In 2015, Acosta accumulated 56.9 wRC.  Is that good?  As with all counting stats, it depends.  Like other counting stats, the number of plate appearances matters.  (I know I have AB shown here, but bear with me.) A player who racks up 50 RBIs over a full season isn’t terribly impressive.  One who does it in 200 plate appearances is amazing.  Same with wRC.  Fangraphs gives us some general guidelines on what’s good, great, average, etc. over the course of a full season.  Still, that’s a number that is devoid of any context.  How does that stack up against other players in the league?

That’s where wRAA comes in.  League average wRAA is always 0.  So, looking at Acosta with his -7.3 wRAA, we see that his 56.9 wRC is not impressive at all: 7% below league average.  In 2015, Acosta played like a scrub.

We derive wRAA thusly:
(wOBA-lg_woba)/wOBAscale)*PA

It does, and should, look very similar to wRC.

My testing paramaters are based on the idea that there’s generally around 10 points separating the middle categories of poor to above average.  In order that my stats stay close to the game’s, I started off with a threshold of 3 points.  All of my results were within that range, so I tightened up a bit.  I changed my “good” zone to 1.0.  Here are my results:

Again, I’m really happy with how this turned out.  I don’t think I need to do any tweaking or further investigation.  Ready to move on!
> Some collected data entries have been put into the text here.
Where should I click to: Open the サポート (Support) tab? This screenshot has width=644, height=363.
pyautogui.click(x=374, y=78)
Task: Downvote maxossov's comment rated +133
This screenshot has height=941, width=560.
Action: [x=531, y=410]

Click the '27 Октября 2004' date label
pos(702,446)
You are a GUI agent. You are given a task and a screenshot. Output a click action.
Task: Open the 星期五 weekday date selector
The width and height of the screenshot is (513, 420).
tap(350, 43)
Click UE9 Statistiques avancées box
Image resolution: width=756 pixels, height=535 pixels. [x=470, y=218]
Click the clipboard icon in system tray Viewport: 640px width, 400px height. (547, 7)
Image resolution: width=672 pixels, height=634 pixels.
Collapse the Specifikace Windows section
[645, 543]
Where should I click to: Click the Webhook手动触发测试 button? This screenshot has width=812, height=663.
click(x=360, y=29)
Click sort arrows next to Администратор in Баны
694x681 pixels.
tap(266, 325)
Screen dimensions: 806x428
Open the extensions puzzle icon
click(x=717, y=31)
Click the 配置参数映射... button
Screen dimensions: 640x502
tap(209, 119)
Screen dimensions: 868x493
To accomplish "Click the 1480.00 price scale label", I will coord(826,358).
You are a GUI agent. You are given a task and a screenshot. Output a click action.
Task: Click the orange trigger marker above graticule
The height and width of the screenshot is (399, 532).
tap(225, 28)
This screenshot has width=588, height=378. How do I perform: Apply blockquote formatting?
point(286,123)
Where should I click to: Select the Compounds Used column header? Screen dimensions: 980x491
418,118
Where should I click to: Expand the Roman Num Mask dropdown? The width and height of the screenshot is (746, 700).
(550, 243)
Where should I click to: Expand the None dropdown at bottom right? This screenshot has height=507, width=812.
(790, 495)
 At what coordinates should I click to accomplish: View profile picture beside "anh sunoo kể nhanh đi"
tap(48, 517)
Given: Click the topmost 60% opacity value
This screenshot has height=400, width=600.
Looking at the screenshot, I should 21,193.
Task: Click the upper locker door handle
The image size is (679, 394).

Our script with the addition of wRAA:

#Calculated batting stats for OOTP
    DROP TABLE IF EXISTS CalcBatting;
    CREATE TABLE IF NOT EXISTS CalcBatting AS

    SELECT b.year
    , b.league_id
    , b.player_id
    , b.stint #We can eventually move this down the list
    , b.split_id #We can eventually remove
    , b.team_id #We can eventually move this down the list
    , l.abbr as Lg
    , t.abbr as Team
    , b.g
    , b.ab
    , @PA := b.ab+b.bb+b.sh+b.sf+b.hp AS PA
    , b.r 
    , b.h
    , b.d
    , b.t
    , b.hr
    , b.rbi
    , b.sb
    , b.cs
    , b.bb
    , b.k
    , b.ibb
    , b.hp
    , b.sh
    , b.sf
    , b.gdp
    , b.ci
    , @BA := round(b.h/b.ab,3) AS ba
    , round(b.k/@PA,3) as krate
    , round((b.bb)/@PA,3) as bbrate
    , @OBP := round((b.h + b.bb + b.hp)/(@PA-b.sh-b.ci),3) AS obp
    , round(100*(@OBP/r.woba),0) as OBPplus
    , @SLG := round((b.h+b.d+2*b.t+3*b.hr)/b.ab,3) as slg
    , round(@OBP+@SLG,3) as ops
    , round(@SLG-@BA,3) as iso
    , round((b.h-b.hr)/(b.ab-b.k-b.hr+b.sf),3) as babip
    , @woba := round((r.wobaBB*(b.bb-b.ibb) + r.wobaHB*b.hp + r.woba1B*(b.h-b.d-b.t-b.hr) +
       r.woba2B*b.d + r.woba3B*b.t + r.wobaHR*b.hr)
       /(b.ab+b.bb-b.ibb+b.sf+b.hp),3) as woba
    , round(((@woba-r.woba)/r.wOBAscale)*@PA,1) as wRAA
    , round((((@woba-r.woba)/r.wOBAscale)+(lro.totr/lro.totpa))*@PA,1) as wRC
    /* NOT yet modified for OOTP and MySQL
    , ((([wRAA]/[PA] + l.RperPA) + (l.RperPA - t.bpf*l.RperPA))/(lb.wRC/lb.PA))*100 AS [wRC+]
    */
    FROM 
      players_career_batting_stats b 
      INNER JOIN leagues l ON b.league_id=l.league_id 
      INNER JOIN teams t ON b.team_id=t.team_id
      INNER JOIN tblRunValues2 r ON b.year=r.year AND b.league_id=r.league_id
      INNER JOIN vLeagueRunsPerOut lro ON b.year=lro.year AND b.league_id=lro.league_id
    WHERE b.ab<>0 AND b.split_id=1
    ORDER BY b.player_id, b.year

Batting Stats 8: wRC

Weighted Runs Created (wRC) is a counting stat that sums the weighted total offensive production of a player in terms of runs.  It tells you how many runs a player produced through his offense in a given time period.  It’s based on the same linear weights as wOBA.  In fact, it’s derived completely from wOBA.  Essentially, it takes the difference between the player’s wOBA and the league wOBA divided by the wOBAscale, plus the league runs per PA, and multiplies it by the player’s plate appearances:

round((((@woba-lg_woba)/wOBAscale)+(lg_.totr/lg_.totpa))*PA,1)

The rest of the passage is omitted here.